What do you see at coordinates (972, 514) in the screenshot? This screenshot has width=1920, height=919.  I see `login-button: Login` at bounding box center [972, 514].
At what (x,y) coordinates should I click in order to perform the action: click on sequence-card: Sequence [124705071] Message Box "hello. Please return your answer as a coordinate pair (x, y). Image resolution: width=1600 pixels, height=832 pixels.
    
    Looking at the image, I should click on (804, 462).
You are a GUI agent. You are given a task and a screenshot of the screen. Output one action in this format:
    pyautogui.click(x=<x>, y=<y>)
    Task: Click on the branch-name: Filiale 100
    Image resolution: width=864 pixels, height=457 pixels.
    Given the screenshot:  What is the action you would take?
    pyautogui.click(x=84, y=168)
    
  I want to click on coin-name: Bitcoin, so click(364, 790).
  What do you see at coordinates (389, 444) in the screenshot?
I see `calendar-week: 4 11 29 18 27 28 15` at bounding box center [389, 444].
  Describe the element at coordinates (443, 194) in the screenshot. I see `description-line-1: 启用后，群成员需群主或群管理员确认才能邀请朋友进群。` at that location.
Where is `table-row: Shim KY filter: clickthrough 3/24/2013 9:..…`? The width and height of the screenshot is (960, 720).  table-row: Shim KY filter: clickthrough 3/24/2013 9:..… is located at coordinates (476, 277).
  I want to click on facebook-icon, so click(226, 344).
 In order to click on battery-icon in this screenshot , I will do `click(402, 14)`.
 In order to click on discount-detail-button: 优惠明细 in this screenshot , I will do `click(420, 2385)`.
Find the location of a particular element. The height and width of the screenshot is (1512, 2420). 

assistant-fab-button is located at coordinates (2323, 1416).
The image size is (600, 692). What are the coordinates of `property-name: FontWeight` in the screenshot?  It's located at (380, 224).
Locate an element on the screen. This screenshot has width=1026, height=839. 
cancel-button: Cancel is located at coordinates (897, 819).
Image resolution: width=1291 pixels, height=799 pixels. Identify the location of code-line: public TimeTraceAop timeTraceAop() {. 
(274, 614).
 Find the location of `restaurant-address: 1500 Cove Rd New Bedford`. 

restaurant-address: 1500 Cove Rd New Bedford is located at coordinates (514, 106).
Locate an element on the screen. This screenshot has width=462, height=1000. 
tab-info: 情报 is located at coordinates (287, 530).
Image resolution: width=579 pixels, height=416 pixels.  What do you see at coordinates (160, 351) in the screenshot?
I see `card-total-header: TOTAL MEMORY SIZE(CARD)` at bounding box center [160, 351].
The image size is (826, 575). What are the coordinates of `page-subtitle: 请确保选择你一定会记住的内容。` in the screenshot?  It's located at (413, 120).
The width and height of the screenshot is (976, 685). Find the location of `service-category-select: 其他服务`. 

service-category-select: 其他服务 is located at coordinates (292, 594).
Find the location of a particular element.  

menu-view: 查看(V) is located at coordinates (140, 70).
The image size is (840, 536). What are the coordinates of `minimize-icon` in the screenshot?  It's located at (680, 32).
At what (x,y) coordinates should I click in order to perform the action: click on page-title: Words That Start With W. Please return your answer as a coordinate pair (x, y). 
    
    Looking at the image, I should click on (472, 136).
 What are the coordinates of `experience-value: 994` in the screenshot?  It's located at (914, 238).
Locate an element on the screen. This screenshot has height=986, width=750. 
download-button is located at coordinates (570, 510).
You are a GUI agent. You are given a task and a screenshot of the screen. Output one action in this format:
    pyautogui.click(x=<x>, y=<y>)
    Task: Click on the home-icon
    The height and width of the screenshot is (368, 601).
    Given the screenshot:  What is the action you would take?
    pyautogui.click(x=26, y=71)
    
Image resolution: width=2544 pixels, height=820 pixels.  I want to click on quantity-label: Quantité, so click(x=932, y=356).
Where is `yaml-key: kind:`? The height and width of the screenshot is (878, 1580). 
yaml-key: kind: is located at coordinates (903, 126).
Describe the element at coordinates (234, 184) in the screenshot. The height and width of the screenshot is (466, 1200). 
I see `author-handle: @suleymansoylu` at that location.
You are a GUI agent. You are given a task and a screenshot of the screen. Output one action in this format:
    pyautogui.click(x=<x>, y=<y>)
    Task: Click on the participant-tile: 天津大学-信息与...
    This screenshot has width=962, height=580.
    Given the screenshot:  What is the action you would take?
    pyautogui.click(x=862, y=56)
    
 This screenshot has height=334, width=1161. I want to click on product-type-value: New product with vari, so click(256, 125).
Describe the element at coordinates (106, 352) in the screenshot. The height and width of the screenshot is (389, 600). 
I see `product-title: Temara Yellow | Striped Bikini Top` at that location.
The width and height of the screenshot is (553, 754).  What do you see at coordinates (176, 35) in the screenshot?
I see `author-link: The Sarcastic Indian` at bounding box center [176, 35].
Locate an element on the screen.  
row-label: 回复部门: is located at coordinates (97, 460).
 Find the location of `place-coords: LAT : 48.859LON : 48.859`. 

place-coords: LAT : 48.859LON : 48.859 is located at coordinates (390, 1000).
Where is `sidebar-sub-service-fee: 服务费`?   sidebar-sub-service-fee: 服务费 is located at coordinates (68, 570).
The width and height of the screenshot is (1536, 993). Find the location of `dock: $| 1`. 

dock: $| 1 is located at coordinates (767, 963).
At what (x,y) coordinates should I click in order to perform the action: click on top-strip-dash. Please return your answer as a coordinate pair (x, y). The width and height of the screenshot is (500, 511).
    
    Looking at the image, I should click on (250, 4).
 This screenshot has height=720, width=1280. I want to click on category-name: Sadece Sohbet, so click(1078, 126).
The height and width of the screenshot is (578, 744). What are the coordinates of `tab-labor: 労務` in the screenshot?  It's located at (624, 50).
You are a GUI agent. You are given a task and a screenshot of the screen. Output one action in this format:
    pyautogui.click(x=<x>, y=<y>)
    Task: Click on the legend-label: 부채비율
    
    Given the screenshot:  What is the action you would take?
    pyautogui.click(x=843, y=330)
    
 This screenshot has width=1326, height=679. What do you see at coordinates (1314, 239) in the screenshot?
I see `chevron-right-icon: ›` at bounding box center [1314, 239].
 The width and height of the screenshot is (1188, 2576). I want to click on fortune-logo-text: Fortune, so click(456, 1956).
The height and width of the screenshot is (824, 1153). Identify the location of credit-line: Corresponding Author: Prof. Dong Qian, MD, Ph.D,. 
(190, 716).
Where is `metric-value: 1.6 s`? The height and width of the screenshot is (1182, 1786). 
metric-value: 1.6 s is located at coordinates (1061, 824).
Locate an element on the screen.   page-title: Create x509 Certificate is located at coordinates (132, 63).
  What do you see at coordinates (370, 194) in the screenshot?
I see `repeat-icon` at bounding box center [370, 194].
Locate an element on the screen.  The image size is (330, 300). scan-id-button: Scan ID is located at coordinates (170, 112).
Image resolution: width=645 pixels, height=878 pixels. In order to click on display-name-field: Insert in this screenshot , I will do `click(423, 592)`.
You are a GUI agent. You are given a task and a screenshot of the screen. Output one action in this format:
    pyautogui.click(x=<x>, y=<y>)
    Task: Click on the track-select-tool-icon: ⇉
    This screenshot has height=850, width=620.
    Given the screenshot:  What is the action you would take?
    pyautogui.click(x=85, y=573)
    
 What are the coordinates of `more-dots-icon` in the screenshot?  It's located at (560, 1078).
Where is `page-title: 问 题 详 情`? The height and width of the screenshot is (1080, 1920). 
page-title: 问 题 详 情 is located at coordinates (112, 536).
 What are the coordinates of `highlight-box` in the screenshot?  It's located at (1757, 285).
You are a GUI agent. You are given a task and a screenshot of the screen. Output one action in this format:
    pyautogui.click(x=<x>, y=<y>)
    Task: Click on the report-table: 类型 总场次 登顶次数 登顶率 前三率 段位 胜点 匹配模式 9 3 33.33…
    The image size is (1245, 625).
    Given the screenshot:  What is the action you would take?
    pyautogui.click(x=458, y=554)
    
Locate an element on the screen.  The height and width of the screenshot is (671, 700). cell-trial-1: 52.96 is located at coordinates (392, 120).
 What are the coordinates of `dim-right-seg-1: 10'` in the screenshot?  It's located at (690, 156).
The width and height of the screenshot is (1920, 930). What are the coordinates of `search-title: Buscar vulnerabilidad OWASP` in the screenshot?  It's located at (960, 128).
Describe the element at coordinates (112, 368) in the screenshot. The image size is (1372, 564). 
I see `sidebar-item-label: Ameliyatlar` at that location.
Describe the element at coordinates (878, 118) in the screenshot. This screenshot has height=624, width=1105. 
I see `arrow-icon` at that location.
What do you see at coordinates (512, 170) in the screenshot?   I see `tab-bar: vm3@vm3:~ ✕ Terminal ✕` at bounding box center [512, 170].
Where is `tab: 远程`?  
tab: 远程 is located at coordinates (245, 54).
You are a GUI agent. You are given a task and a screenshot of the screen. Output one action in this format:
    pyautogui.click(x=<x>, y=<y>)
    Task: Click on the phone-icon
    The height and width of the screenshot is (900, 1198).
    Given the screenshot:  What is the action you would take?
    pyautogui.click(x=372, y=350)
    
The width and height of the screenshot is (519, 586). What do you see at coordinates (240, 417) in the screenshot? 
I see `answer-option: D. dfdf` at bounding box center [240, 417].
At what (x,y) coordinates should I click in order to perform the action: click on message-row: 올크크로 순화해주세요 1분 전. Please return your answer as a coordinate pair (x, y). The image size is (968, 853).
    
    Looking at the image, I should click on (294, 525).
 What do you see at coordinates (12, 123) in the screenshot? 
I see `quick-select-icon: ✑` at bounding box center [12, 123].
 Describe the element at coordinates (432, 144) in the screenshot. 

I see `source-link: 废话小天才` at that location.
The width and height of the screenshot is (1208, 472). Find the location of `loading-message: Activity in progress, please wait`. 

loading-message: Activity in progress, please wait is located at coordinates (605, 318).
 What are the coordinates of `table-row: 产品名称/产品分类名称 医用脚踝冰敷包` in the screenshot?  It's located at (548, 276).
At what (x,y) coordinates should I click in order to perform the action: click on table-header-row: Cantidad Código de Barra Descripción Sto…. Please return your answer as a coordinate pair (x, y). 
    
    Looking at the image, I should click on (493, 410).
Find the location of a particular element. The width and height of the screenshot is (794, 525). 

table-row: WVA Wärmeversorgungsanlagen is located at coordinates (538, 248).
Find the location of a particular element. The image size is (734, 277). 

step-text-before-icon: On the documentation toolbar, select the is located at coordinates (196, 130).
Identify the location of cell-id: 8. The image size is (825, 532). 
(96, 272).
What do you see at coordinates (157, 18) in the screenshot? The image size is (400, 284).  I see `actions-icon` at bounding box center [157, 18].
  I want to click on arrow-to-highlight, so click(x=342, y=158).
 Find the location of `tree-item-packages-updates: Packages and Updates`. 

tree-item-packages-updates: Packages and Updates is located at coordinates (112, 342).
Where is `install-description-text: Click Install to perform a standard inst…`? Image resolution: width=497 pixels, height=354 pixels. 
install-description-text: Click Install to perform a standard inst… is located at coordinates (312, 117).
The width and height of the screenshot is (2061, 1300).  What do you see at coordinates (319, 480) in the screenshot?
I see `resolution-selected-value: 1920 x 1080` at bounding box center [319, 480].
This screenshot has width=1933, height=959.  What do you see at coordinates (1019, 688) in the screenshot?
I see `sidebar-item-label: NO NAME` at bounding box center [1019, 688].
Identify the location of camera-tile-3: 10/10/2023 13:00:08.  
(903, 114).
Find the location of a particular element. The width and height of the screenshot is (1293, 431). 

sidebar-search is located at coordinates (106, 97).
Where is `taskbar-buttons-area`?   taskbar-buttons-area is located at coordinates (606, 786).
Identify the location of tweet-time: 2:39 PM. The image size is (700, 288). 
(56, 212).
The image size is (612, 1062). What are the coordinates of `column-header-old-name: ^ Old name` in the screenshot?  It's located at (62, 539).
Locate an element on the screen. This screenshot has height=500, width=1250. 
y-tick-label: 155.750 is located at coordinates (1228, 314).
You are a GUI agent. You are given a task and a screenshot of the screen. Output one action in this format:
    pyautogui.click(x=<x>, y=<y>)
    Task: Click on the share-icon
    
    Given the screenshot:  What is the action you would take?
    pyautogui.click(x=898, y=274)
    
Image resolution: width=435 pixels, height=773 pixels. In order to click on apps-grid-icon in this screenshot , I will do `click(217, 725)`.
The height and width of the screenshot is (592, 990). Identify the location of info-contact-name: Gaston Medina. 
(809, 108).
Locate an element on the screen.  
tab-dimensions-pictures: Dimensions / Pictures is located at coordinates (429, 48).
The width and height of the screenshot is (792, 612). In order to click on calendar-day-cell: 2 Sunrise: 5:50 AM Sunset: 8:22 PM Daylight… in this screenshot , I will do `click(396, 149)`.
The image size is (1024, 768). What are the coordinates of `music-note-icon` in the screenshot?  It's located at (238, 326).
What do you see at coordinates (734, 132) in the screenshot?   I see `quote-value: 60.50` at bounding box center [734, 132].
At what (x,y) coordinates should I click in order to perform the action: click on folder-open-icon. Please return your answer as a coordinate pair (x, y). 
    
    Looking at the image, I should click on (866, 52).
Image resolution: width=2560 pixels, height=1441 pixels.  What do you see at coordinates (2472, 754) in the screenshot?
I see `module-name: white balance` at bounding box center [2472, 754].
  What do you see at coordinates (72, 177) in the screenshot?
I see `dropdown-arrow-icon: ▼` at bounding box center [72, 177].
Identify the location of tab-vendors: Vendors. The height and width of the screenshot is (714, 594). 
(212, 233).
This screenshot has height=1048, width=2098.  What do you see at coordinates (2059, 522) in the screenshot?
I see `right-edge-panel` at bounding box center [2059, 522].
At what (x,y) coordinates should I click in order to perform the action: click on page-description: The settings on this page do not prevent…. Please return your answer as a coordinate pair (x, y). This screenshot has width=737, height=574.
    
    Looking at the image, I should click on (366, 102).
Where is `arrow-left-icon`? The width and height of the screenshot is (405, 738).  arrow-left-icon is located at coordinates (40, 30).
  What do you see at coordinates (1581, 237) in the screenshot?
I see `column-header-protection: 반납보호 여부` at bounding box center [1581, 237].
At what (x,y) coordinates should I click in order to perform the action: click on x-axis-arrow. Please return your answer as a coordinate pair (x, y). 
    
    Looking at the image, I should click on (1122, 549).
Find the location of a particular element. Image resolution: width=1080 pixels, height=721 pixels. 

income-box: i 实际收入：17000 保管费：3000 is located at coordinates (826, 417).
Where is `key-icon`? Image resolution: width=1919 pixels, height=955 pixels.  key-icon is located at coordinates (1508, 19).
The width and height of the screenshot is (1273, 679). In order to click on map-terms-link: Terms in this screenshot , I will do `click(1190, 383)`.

- [Written task]: Reproduce word for word the lines of the items above, starting at the line that contains "is (794, 525)." and ending after the line that contains "table-row: WVA Wärmeversorgungsanlagen".

- [Answer to this exercise]:
Find the location of a particular element. The width and height of the screenshot is (794, 525). 

table-row: WVA Wärmeversorgungsanlagen is located at coordinates (538, 248).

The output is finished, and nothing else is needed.